#### Work request
Please copy the data below word for word, from the line containing "Describe the element" through the end of the data, leaving out the pictures.

[Stored data]
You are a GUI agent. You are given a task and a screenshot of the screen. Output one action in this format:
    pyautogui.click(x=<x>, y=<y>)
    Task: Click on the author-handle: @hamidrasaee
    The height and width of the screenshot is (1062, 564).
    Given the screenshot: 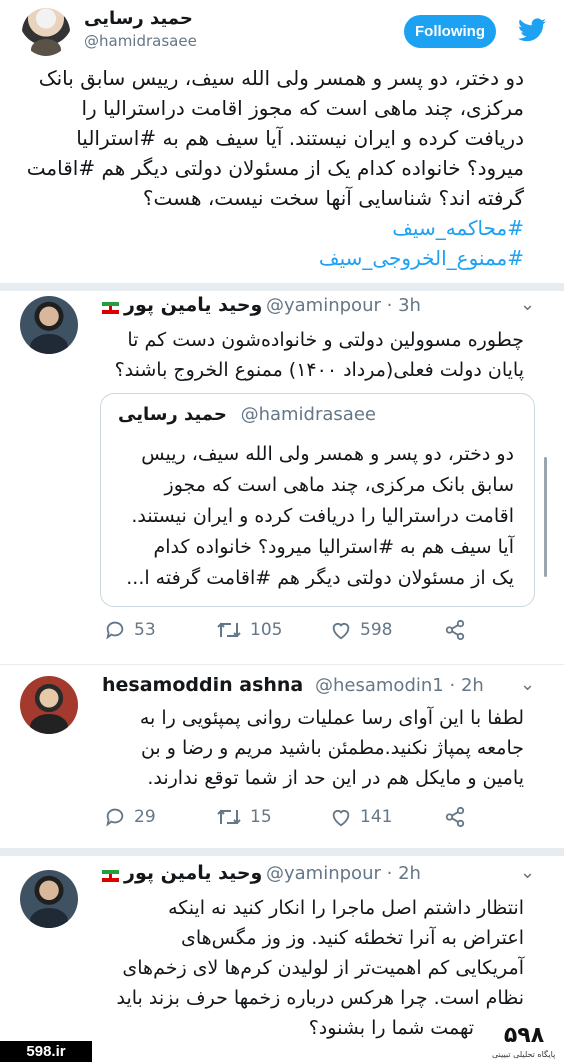 What is the action you would take?
    pyautogui.click(x=140, y=41)
    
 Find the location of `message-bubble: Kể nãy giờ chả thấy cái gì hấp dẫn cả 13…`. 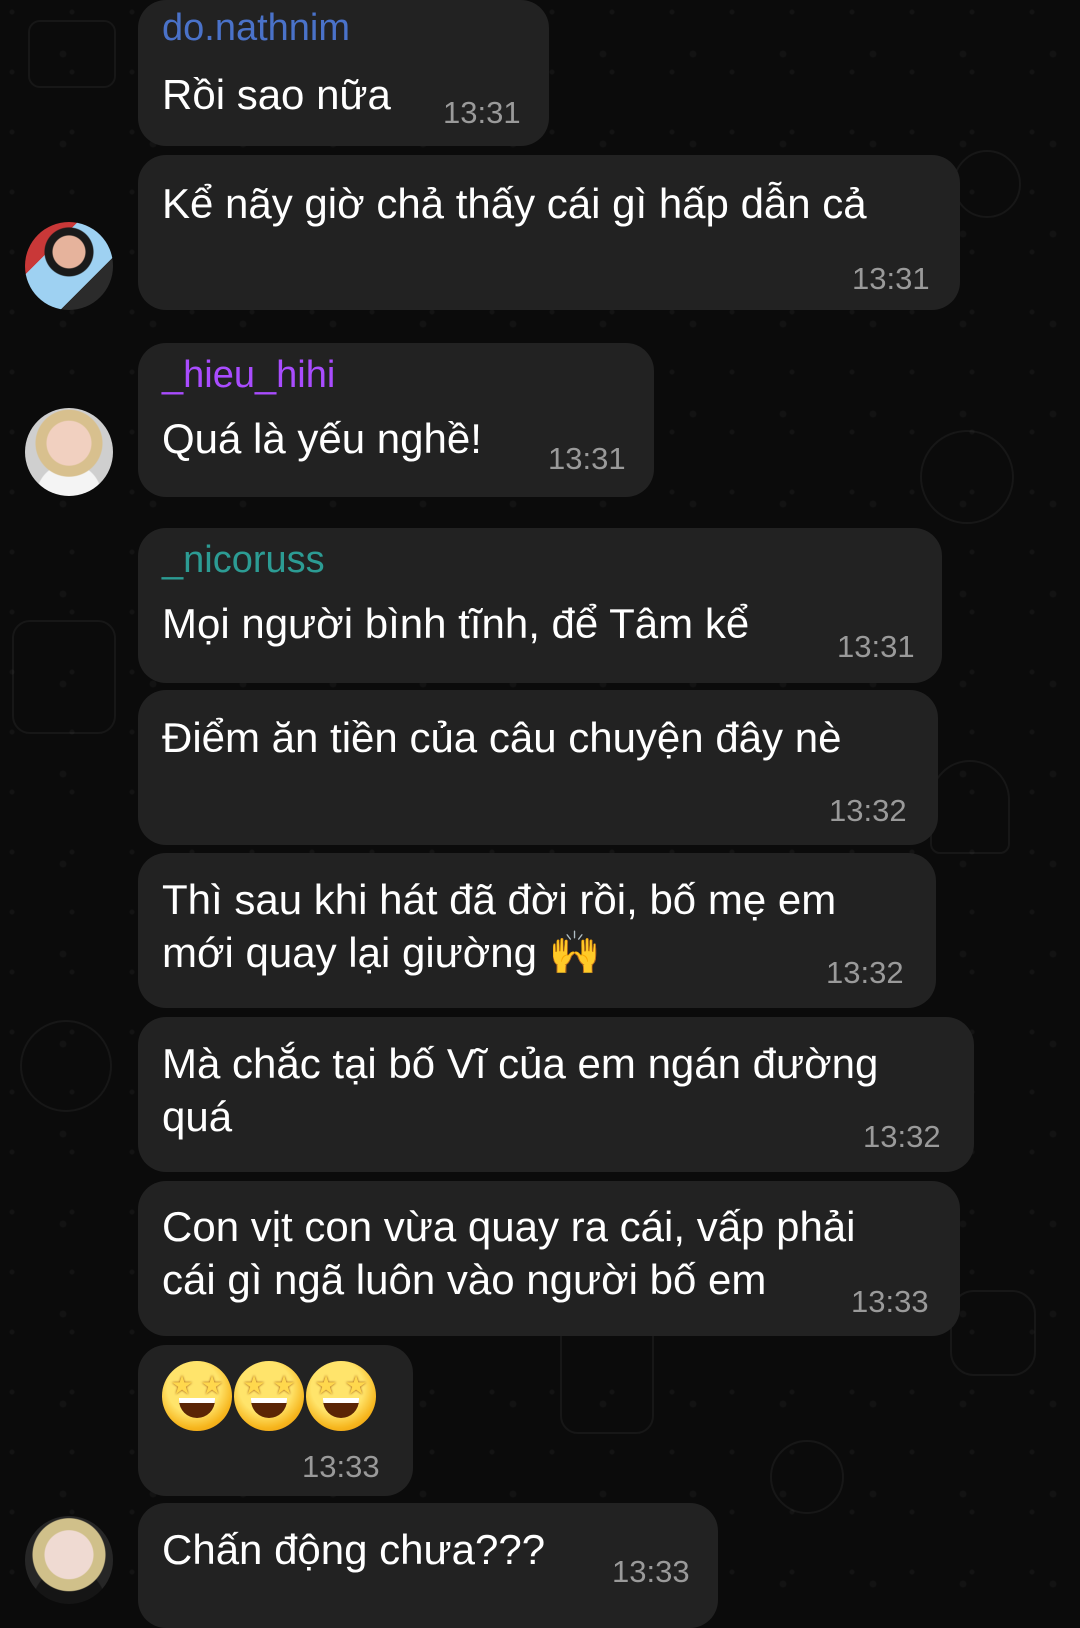

message-bubble: Kể nãy giờ chả thấy cái gì hấp dẫn cả 13… is located at coordinates (549, 232).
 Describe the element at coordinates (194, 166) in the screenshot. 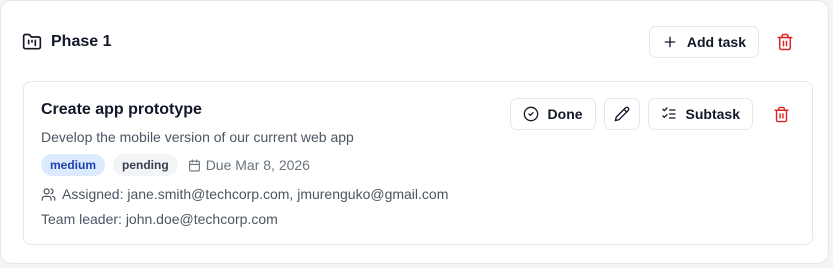

I see `calendar-icon` at that location.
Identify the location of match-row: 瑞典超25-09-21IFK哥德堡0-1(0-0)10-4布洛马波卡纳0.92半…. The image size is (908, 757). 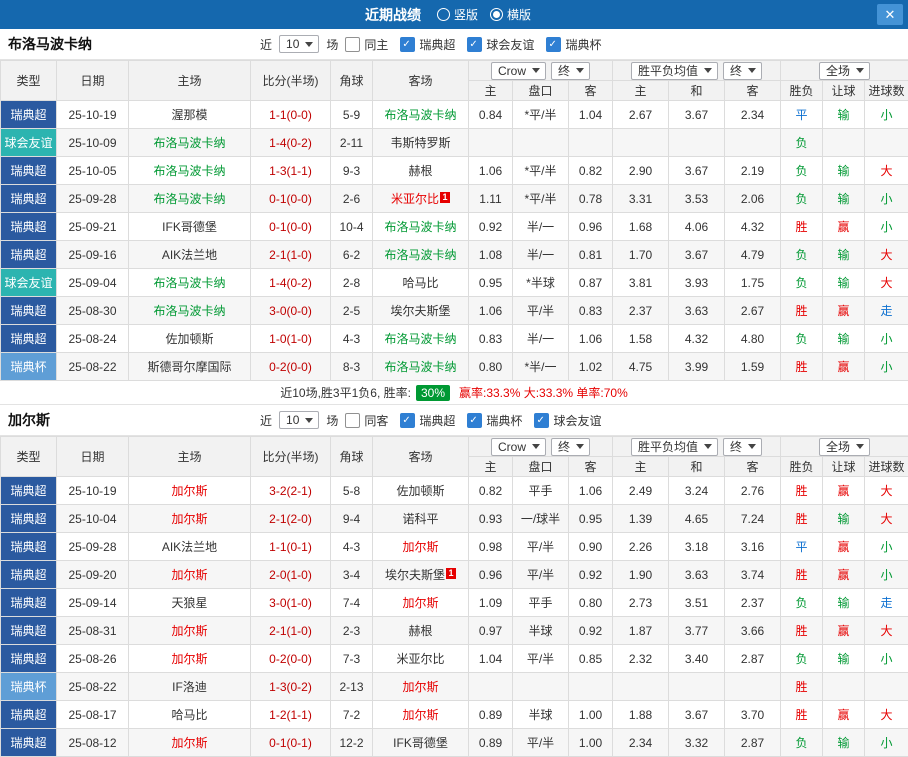
(454, 227).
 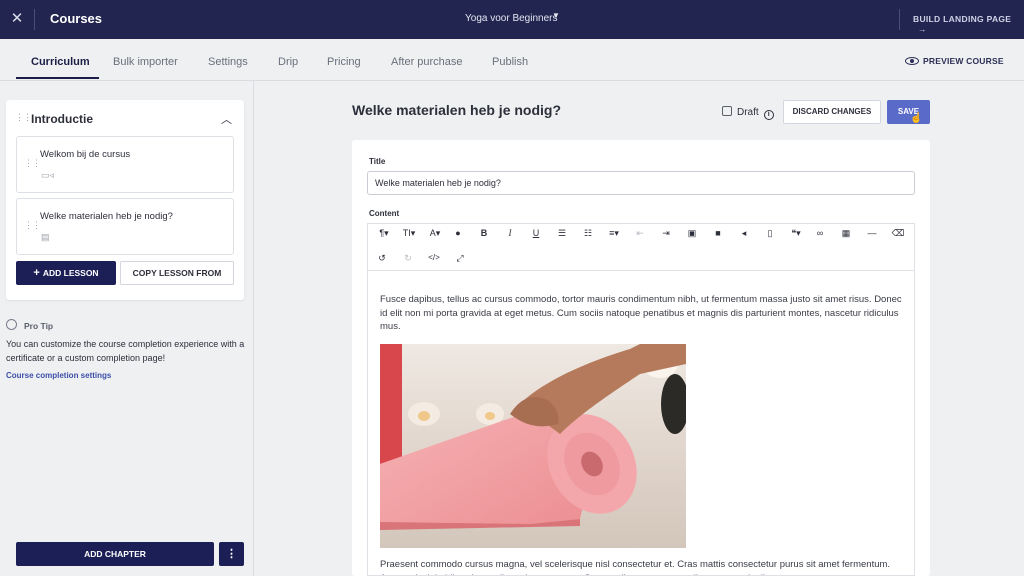 I want to click on preview-course-label: PREVIEW COURSE, so click(x=964, y=61).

#### Reply
 Describe the element at coordinates (194, 166) in the screenshot. 

I see `calendar-icon` at that location.
Identify the location of match-row: 瑞典超25-09-21IFK哥德堡0-1(0-0)10-4布洛马波卡纳0.92半…. The image size is (908, 757). 
(454, 227).
  I want to click on preview-course-label: PREVIEW COURSE, so click(x=964, y=61).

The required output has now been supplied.